Below are some entries. Repeat exactly the lines from the one with "Where should I click to: Select the Crop" through the one with "Click the Справка", and only those.

=== DATA PROVIDED ===

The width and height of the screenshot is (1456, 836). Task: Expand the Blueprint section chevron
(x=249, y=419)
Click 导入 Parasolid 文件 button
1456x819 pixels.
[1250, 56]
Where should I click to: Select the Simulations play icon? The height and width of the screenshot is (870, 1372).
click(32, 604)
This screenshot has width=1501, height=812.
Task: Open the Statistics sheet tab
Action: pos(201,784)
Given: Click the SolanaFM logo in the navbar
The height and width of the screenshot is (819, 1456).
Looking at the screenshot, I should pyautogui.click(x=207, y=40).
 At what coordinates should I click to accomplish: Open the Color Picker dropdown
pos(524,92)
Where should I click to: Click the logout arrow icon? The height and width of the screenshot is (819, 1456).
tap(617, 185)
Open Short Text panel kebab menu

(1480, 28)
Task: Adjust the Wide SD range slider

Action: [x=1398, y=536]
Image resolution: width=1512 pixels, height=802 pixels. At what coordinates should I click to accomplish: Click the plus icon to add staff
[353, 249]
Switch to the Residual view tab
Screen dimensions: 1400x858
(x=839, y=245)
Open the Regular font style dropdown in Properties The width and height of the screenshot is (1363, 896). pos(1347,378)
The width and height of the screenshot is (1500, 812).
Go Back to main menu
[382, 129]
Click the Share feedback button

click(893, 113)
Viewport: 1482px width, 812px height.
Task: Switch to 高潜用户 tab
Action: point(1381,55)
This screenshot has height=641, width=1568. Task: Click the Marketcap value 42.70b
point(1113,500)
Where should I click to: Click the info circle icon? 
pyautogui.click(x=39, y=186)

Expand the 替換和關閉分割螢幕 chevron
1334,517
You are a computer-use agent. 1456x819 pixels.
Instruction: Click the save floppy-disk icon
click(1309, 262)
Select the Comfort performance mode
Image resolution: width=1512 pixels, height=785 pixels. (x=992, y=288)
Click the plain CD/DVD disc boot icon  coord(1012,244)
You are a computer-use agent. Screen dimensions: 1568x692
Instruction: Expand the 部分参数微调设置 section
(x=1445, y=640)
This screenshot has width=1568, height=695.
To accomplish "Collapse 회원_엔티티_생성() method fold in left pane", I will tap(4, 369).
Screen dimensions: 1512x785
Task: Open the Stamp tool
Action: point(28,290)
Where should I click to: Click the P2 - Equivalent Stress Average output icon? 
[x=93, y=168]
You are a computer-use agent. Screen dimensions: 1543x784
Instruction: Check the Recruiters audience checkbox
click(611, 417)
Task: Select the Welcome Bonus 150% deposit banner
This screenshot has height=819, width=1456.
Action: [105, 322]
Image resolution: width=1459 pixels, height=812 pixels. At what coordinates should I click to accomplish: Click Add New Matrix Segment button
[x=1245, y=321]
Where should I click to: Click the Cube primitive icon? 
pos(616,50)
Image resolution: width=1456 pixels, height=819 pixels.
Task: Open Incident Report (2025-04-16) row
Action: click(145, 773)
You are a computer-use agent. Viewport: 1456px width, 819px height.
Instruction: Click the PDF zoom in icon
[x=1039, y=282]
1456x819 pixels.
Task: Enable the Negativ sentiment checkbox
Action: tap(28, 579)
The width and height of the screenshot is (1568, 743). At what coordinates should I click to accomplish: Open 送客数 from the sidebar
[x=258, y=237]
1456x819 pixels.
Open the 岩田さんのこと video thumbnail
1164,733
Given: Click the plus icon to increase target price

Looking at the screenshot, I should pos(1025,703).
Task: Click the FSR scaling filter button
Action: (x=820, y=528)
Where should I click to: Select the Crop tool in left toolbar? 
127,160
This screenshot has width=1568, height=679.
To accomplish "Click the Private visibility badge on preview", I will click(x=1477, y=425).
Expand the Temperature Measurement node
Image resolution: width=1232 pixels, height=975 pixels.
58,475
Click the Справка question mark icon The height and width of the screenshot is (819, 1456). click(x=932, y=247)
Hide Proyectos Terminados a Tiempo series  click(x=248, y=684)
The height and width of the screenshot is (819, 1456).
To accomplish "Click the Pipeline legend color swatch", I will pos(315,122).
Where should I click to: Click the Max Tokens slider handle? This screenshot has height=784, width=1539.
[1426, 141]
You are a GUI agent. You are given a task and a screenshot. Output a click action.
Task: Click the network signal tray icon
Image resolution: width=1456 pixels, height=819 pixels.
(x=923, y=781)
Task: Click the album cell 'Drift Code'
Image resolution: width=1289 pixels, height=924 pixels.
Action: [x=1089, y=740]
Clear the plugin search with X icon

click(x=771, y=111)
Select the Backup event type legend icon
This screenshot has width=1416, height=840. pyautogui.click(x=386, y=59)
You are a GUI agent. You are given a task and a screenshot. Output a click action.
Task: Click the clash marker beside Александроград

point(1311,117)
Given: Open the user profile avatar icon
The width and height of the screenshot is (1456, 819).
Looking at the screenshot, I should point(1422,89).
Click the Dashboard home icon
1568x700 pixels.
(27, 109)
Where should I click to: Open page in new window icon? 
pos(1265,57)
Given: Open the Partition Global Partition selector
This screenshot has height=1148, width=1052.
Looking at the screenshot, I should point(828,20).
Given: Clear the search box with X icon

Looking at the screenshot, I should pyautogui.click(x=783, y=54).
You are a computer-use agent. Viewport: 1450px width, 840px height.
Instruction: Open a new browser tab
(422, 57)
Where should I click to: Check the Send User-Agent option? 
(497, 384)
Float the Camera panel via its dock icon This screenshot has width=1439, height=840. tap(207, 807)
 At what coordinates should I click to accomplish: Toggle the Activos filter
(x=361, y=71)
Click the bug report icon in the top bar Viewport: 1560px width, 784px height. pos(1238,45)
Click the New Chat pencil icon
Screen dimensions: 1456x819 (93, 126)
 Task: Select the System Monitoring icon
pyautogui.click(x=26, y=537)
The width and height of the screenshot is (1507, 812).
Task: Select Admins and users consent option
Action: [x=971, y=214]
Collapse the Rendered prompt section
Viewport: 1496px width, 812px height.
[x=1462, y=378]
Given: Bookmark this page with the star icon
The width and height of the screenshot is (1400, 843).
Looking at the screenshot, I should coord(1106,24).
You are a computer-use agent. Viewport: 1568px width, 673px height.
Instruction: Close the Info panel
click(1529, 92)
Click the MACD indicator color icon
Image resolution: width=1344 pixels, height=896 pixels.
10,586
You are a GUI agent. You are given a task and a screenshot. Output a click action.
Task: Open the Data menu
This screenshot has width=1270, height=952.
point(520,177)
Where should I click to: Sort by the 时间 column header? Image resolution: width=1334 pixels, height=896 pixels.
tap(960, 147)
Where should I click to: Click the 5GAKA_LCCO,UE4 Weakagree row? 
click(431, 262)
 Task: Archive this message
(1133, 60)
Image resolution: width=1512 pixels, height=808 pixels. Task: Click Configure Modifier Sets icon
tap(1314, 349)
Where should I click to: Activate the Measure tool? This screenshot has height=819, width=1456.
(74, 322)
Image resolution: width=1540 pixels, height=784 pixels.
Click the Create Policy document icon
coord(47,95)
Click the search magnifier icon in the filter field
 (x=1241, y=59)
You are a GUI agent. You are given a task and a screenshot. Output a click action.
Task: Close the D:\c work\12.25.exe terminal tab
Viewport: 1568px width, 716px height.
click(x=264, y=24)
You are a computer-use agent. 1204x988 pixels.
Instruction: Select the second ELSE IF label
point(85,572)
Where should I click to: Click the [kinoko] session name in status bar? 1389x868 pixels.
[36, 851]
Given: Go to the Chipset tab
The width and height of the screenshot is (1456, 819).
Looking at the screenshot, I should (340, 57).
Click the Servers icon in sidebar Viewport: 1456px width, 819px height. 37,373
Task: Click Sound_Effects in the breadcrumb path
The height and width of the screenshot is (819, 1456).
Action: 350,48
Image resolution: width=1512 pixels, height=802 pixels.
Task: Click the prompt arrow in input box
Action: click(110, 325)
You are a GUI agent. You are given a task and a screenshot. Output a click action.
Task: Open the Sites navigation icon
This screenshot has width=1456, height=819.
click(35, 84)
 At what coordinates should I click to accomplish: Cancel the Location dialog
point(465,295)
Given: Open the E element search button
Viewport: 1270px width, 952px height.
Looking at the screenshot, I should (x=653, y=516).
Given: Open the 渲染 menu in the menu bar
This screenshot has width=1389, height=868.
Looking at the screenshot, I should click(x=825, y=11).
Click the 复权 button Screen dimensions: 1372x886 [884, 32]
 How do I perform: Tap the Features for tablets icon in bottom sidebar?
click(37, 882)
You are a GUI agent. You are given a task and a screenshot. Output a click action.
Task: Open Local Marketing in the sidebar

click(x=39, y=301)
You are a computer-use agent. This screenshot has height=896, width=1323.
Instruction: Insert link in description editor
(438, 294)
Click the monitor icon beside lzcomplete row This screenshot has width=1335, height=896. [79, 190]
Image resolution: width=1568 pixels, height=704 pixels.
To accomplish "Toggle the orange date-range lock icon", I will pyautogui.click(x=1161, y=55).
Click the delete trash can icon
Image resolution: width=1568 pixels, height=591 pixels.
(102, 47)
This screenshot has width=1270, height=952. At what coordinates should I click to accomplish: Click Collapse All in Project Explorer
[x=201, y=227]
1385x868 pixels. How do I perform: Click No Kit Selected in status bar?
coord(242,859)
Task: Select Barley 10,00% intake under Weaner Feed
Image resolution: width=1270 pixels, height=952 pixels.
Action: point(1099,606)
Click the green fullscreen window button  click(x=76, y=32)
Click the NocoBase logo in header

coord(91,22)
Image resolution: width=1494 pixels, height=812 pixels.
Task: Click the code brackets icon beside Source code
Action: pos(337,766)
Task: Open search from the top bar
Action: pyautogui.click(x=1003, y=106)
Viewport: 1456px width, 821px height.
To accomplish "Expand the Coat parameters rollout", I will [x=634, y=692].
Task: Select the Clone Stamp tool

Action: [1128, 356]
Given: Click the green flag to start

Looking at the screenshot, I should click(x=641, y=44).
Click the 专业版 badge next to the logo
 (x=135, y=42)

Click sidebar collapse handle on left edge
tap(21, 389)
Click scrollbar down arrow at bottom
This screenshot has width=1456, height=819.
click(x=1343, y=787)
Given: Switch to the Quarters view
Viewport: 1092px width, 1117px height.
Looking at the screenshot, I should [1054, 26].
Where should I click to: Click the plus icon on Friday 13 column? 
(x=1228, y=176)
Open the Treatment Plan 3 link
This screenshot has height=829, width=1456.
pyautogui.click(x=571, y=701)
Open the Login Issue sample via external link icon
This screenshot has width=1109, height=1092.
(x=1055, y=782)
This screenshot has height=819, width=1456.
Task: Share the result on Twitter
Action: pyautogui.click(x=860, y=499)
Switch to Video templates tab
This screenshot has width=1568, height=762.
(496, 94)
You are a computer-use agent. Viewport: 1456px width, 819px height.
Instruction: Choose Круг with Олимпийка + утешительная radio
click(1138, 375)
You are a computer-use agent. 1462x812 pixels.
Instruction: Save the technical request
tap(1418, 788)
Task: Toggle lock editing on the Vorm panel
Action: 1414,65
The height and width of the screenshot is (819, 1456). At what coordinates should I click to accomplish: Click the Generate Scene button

===

* **REPLY**:
Where should I click to: Select the Crop tool in left toolbar? 
127,160
This screenshot has width=1568, height=679.
To accomplish "Click the Private visibility badge on preview", I will click(x=1477, y=425).
Expand the Temperature Measurement node
Image resolution: width=1232 pixels, height=975 pixels.
58,475
Click the Справка question mark icon The height and width of the screenshot is (819, 1456). click(x=932, y=247)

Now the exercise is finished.